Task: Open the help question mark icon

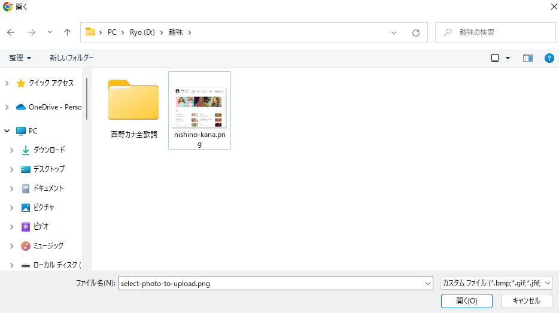Action: [x=549, y=58]
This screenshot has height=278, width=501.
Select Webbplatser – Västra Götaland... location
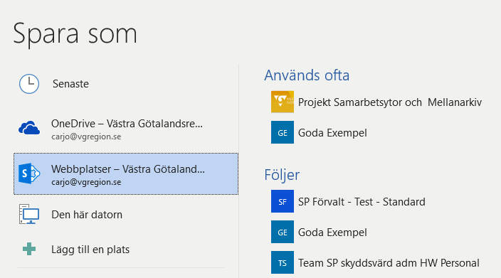click(x=126, y=173)
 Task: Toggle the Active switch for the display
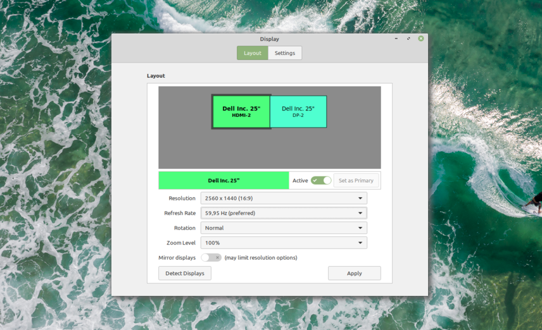pos(321,180)
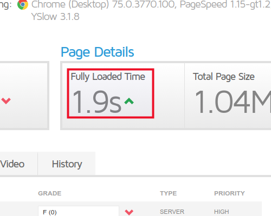Open the History tab
Screen dimensions: 271x216
pyautogui.click(x=67, y=164)
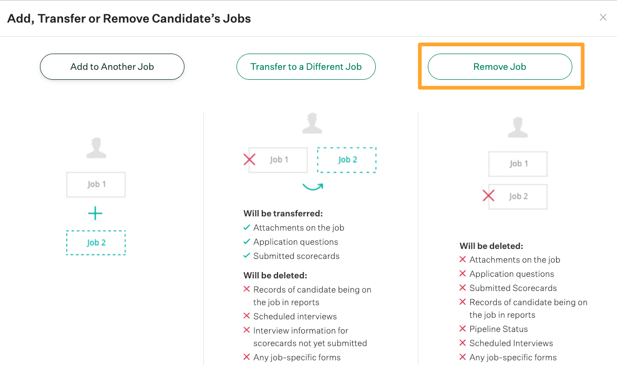
Task: Click the curved teal transfer arrow
Action: (x=313, y=186)
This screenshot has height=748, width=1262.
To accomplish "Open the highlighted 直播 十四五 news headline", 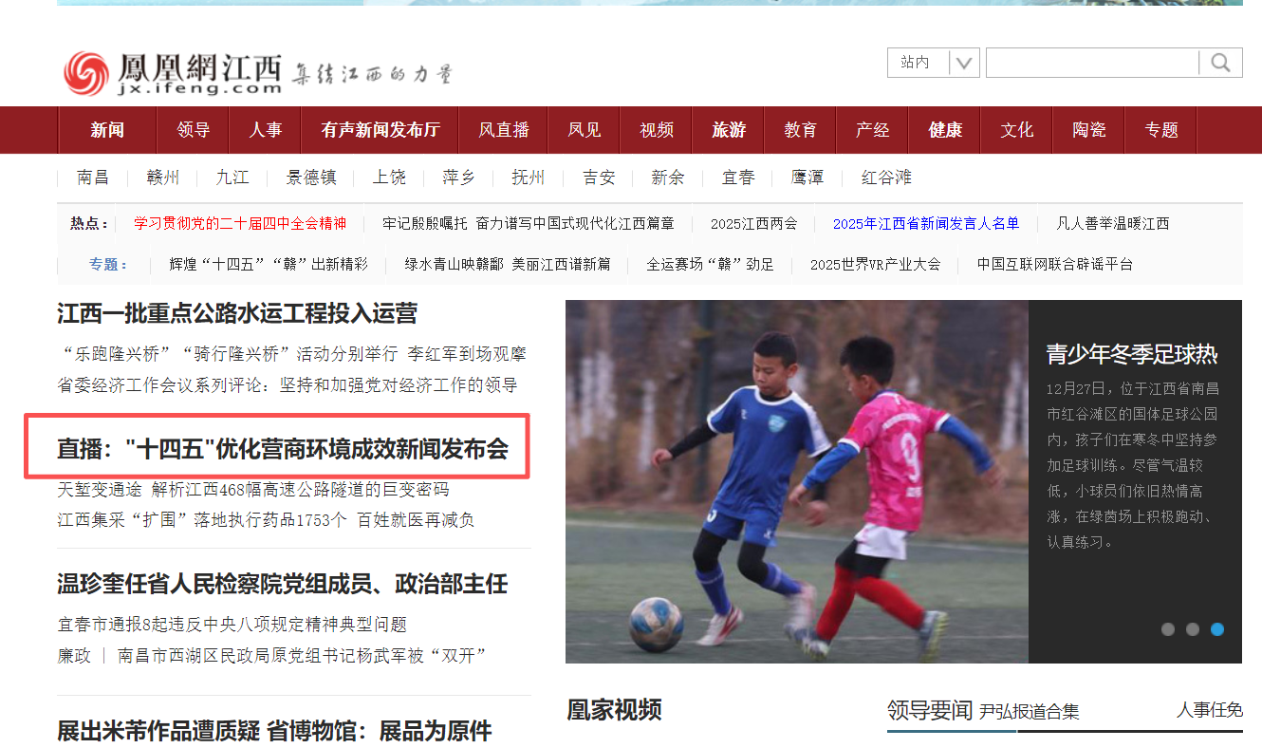I will pyautogui.click(x=283, y=449).
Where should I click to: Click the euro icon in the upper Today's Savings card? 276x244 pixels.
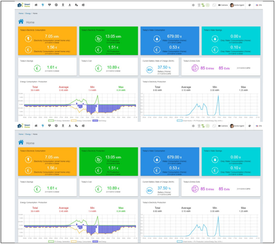(x=25, y=69)
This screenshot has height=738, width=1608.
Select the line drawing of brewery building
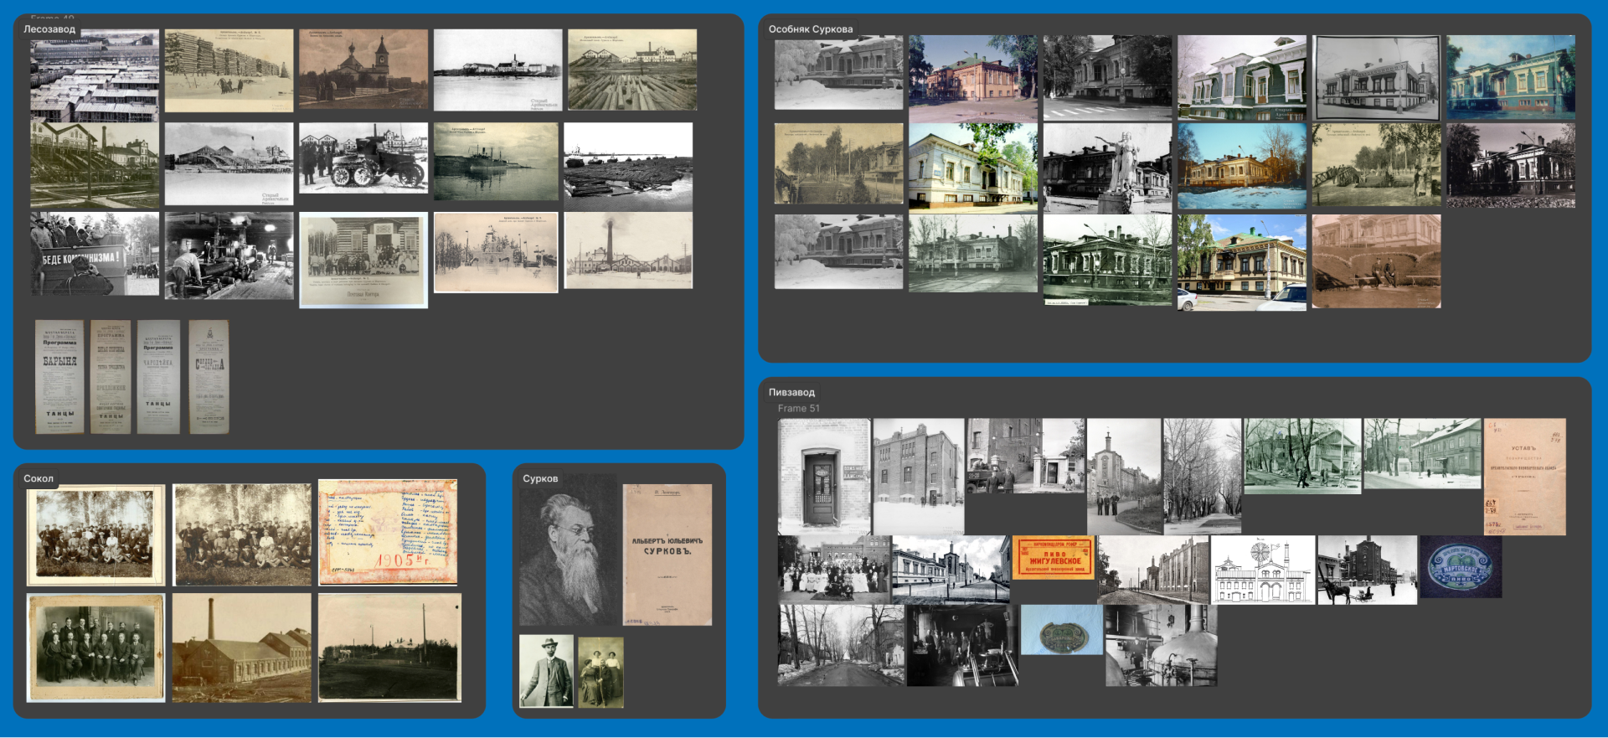tap(1262, 570)
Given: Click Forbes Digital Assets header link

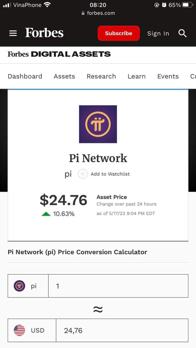Looking at the screenshot, I should (x=59, y=54).
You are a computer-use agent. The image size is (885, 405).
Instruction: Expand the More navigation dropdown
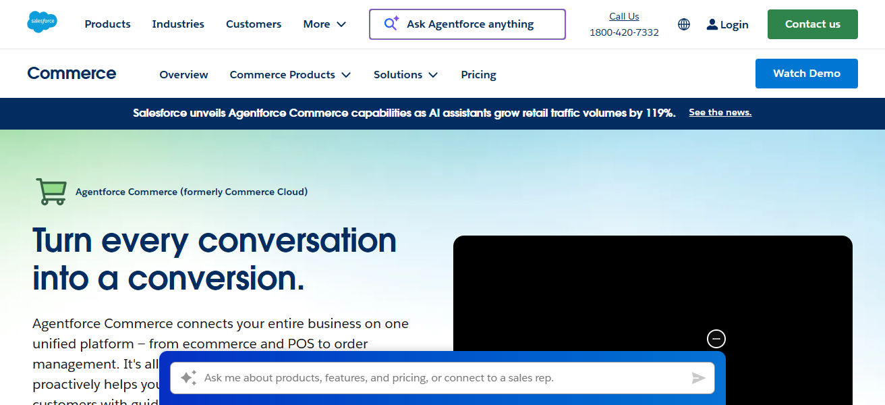coord(324,24)
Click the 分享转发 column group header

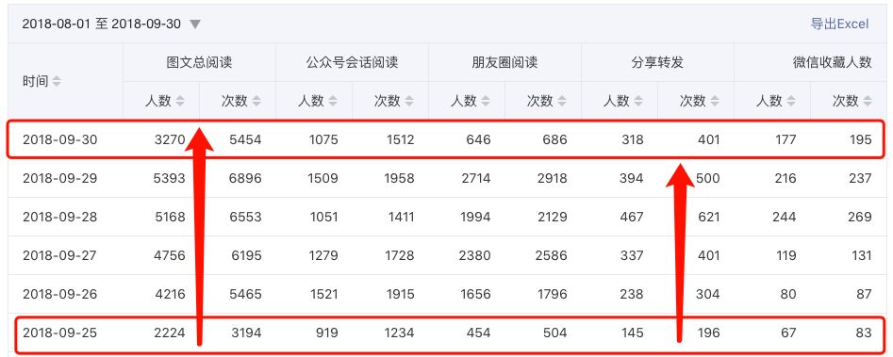657,62
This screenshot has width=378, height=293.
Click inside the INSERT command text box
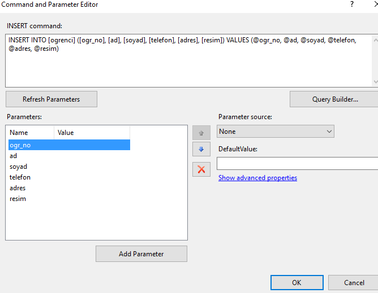pyautogui.click(x=189, y=60)
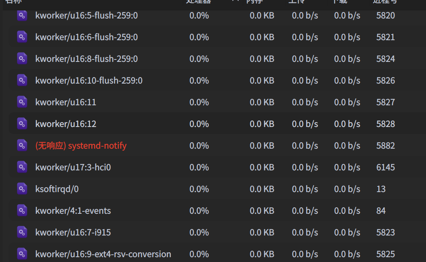Click the icon beside kworker/u16:5-flush-259:0

pos(22,15)
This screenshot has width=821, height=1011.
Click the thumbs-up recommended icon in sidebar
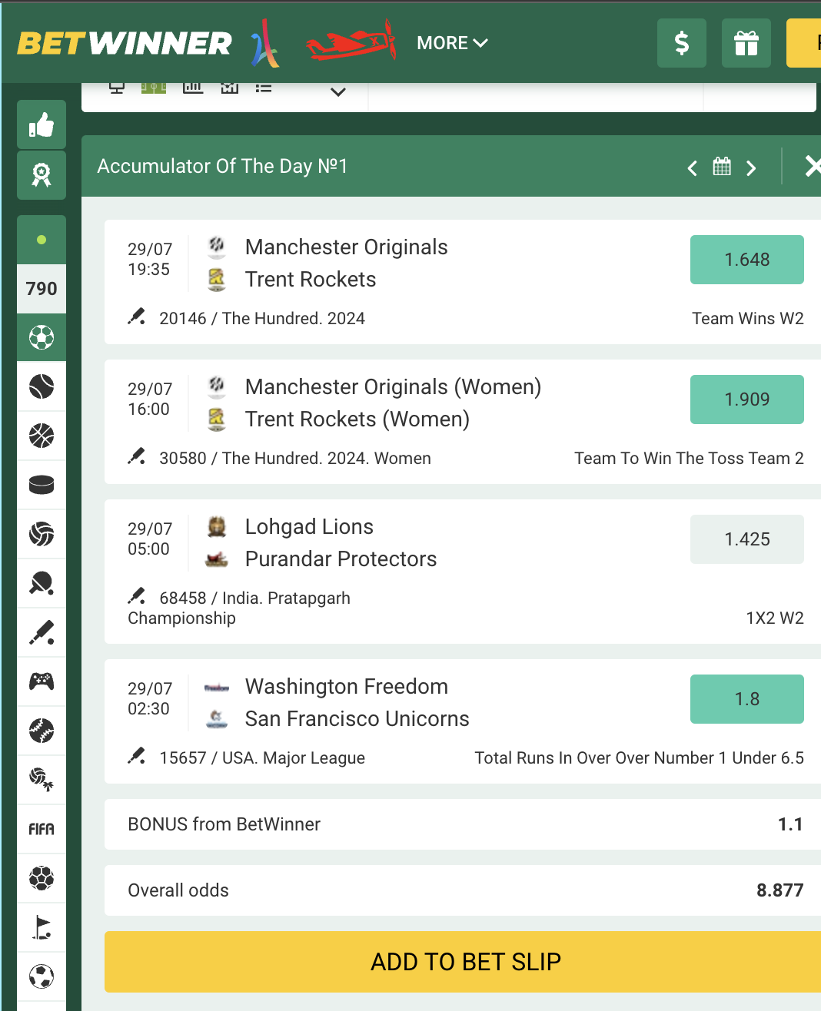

####################

▶ **Task brief**:
Go to the line with "This screenshot has height=738, width=1608." in the entries above. Reproduce that line and each one after it to the end, exactly and without the pictures.

▶ **Solution**:
This screenshot has height=738, width=1608.
Select the line drawing of brewery building
tap(1262, 570)
Given: Click Forbes Digital Assets header link

Looking at the screenshot, I should (x=59, y=54).
You are a computer-use agent. The image size is (885, 405).
Instruction: Expand the More navigation dropdown
coord(324,24)
Click the 分享转发 column group header

657,62
This screenshot has width=378, height=293.
Click inside the INSERT command text box
pyautogui.click(x=189, y=60)
Click the icon beside kworker/u16:5-flush-259:0

pos(22,15)
This screenshot has width=821, height=1011.
Click the thumbs-up recommended icon in sidebar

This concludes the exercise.